▼

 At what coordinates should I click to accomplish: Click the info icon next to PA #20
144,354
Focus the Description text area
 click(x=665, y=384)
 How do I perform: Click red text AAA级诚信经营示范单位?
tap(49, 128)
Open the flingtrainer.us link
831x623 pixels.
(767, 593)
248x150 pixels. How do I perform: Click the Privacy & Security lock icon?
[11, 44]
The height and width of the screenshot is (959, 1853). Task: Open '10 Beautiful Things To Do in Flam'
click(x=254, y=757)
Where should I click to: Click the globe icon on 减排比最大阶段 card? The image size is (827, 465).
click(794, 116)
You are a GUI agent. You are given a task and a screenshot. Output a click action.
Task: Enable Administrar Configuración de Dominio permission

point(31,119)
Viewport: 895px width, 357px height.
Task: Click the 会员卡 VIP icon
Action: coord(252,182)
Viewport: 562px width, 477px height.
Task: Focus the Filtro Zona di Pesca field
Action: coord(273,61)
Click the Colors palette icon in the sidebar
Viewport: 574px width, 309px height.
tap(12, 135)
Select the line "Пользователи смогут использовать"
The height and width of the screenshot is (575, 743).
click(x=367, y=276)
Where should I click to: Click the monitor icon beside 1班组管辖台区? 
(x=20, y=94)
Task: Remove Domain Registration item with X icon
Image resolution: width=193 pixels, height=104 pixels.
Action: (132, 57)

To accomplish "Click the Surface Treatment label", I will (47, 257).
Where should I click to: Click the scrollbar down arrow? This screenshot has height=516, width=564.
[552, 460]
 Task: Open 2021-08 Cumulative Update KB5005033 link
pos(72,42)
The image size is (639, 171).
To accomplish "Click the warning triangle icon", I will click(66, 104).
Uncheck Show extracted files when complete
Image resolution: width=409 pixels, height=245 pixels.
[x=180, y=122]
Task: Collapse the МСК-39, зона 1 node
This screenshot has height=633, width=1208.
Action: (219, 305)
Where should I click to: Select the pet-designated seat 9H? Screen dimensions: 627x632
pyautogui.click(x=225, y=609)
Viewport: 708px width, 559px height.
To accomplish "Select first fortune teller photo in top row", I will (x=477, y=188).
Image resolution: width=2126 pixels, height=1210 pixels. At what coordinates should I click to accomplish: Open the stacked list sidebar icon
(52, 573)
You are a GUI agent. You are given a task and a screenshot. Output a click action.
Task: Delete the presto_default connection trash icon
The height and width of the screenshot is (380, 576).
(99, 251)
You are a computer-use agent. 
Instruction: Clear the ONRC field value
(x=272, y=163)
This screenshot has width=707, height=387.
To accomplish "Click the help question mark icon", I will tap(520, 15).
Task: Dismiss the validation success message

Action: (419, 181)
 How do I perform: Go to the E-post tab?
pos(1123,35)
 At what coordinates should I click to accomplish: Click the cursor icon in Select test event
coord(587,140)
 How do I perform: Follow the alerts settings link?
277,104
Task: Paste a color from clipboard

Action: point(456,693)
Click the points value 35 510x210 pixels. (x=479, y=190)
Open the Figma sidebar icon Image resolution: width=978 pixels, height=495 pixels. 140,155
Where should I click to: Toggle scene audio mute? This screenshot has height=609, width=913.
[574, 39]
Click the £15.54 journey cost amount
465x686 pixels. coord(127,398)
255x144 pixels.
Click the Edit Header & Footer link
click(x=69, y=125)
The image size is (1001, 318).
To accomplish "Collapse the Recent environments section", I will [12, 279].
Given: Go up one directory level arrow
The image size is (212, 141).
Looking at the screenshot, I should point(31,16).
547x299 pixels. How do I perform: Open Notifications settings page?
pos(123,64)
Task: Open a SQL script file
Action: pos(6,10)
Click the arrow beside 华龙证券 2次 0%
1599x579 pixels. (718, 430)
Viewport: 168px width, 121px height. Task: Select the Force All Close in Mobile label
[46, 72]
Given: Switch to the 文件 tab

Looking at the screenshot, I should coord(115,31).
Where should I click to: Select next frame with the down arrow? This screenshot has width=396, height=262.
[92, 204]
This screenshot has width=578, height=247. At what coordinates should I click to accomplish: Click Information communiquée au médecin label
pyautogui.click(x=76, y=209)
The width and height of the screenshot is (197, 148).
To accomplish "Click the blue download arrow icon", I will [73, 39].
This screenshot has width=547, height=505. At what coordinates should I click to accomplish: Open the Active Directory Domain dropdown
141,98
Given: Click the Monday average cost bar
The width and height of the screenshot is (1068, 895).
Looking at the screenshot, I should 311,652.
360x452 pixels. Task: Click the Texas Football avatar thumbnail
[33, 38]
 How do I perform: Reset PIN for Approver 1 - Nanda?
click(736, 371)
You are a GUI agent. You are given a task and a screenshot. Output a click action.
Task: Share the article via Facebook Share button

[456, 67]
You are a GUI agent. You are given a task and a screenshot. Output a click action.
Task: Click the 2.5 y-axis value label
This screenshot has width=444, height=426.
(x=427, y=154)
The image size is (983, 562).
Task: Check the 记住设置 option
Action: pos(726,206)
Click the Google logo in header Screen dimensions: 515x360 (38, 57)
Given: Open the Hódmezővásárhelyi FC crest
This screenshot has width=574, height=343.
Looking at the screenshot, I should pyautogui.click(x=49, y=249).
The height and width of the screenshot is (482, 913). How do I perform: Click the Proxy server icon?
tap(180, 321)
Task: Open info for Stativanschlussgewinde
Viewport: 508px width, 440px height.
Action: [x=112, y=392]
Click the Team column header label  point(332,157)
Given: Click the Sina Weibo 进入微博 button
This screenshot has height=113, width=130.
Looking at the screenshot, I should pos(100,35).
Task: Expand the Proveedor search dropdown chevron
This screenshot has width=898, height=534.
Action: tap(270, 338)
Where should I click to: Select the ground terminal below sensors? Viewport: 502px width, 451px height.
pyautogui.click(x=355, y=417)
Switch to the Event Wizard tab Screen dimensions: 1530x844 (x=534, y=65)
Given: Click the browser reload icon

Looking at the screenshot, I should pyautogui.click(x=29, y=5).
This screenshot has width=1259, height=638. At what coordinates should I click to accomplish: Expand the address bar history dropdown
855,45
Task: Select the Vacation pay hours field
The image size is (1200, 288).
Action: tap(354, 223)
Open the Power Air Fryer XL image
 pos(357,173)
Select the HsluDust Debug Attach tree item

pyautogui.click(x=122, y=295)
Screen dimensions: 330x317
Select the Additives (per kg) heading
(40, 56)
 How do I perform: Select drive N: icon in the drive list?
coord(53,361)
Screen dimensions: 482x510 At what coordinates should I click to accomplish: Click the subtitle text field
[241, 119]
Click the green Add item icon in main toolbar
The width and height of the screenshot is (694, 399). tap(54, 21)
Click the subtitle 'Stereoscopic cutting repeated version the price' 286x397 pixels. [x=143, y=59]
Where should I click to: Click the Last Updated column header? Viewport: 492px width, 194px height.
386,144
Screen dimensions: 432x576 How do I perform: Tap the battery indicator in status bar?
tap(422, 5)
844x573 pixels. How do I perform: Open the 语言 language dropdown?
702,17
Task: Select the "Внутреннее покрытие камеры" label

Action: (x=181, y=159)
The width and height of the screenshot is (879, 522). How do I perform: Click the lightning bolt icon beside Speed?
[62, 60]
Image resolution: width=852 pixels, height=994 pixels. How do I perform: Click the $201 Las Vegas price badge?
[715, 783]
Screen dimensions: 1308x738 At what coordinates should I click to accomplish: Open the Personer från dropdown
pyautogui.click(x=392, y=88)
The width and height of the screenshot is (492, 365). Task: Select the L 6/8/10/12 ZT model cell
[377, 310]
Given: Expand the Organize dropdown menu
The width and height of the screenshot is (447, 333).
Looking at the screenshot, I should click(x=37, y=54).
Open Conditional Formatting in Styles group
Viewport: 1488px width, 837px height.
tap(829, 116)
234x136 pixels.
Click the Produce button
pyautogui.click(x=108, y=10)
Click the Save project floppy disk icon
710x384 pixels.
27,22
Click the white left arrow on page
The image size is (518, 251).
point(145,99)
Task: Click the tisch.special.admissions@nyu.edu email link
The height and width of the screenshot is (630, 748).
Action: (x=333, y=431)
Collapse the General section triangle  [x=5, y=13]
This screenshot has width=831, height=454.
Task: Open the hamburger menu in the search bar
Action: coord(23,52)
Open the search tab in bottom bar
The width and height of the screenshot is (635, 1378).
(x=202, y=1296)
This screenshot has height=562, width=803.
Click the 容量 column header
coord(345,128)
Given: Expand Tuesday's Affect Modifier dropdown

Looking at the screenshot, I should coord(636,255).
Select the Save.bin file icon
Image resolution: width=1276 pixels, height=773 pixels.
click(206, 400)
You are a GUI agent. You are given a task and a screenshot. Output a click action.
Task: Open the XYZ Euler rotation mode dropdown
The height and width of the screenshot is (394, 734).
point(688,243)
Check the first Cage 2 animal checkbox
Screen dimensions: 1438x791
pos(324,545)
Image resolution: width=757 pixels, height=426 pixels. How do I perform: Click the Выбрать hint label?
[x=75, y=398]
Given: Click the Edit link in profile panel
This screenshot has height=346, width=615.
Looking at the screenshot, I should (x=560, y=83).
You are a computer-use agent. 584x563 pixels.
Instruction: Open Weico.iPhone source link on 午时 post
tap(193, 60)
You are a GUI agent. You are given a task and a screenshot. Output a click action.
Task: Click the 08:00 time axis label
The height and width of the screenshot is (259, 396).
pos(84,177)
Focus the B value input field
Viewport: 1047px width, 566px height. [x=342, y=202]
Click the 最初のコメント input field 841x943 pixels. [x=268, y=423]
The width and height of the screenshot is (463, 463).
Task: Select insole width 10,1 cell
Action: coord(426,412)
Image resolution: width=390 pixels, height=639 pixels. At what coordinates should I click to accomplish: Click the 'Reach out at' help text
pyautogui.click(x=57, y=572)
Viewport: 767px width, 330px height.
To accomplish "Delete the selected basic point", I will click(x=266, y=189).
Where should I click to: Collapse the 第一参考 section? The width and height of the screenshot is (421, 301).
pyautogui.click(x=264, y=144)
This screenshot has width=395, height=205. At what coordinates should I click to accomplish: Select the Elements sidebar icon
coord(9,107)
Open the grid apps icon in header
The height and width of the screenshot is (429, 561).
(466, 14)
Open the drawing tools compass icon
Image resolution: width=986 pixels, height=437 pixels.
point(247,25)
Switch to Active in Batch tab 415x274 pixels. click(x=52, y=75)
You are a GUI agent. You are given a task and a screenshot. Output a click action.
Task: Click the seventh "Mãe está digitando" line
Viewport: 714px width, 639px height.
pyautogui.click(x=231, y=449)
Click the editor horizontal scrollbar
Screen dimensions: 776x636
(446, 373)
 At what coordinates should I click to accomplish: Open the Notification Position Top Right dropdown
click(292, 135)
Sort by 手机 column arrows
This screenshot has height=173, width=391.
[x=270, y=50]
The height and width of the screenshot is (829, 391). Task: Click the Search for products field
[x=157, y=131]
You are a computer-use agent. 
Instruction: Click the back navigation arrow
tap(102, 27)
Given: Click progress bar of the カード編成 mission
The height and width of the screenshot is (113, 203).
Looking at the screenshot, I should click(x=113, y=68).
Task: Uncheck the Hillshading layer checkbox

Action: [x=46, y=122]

▲

Activity.
Out of the data above, return each line where the word "axis" can be found.

Finished exercise.
Task: Click the 2.5 y-axis value label
Task: Click the 08:00 time axis label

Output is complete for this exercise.